One thing is settling the differences between the ENUMA and the TTWF data.

## Next Big Goal 
Now the rest of the data will be filled in with the ENUMA data. We will attempt to look combine all the scores from all the students to actually compute the values of the dots on all of our maps. If we accomplish this today then we are pretty much able to build the first protype of the entire webapp. At this point we only want to look at the active students. 

## Activity Log Index 
This data set will be used to track the progress of each of the kids. We need some way to extract an index from this overall data to create an engagement index from this. Then we will be able to combine this with the other two data frames. 

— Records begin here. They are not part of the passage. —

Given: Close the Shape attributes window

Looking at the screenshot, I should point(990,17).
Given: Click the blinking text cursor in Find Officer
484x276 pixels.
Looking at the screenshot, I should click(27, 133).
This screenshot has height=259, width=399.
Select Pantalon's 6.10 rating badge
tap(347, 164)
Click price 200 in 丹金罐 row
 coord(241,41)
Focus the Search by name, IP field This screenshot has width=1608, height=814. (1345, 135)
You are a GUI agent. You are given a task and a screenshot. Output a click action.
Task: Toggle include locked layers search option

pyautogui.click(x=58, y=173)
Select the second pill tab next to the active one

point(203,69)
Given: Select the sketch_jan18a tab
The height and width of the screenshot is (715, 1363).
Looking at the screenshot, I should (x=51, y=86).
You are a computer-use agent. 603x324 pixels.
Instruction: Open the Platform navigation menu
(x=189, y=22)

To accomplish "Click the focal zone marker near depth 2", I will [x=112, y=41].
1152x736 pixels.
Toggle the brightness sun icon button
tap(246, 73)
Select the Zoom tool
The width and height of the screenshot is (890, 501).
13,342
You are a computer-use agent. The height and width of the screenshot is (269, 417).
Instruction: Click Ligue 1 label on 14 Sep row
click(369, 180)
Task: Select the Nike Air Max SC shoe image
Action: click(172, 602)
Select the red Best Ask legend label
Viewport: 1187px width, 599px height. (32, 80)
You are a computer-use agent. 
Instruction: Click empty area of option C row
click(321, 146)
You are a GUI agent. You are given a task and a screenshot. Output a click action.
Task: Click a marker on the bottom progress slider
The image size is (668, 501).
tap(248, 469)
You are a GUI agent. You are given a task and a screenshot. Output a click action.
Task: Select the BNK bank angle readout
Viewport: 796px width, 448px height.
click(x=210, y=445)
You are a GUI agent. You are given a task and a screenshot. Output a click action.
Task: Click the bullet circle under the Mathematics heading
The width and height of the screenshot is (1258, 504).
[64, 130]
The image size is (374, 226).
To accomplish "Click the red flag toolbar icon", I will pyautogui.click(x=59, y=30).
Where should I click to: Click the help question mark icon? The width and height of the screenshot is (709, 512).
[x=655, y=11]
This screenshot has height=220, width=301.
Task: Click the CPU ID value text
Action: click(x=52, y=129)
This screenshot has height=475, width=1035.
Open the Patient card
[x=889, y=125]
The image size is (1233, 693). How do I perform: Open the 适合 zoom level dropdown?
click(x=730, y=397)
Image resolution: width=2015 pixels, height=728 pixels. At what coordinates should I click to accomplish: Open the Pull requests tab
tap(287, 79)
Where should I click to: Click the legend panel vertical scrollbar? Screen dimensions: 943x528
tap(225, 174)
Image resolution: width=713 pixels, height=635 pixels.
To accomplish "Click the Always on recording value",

We will aggregate all of this data by doing the following. We will create three indexes, one will be the engagement index which composes off of things like the num lessons attempted and the num lessons completed. The other will be the active days the students is preseset, and we can also include the average session gaps. Then we will create a performance index based on the categories that we have made and check the progress as will. This will all be normalized by the active days. We ran a statistial test on the two categories to determine whether the actual values will be good. We determined whether the tools we good by running a one way anova test with the values we have for the discretized categories of whether the kids are good or not.


In [21]:
# we first need to read in the data from the activity log this is the index data
activity_log_index = pd.read_csv(os.path.join(os.getcwd(), '..', 'ENUMA_DATA', 'full_student_index_activity_log.csv'))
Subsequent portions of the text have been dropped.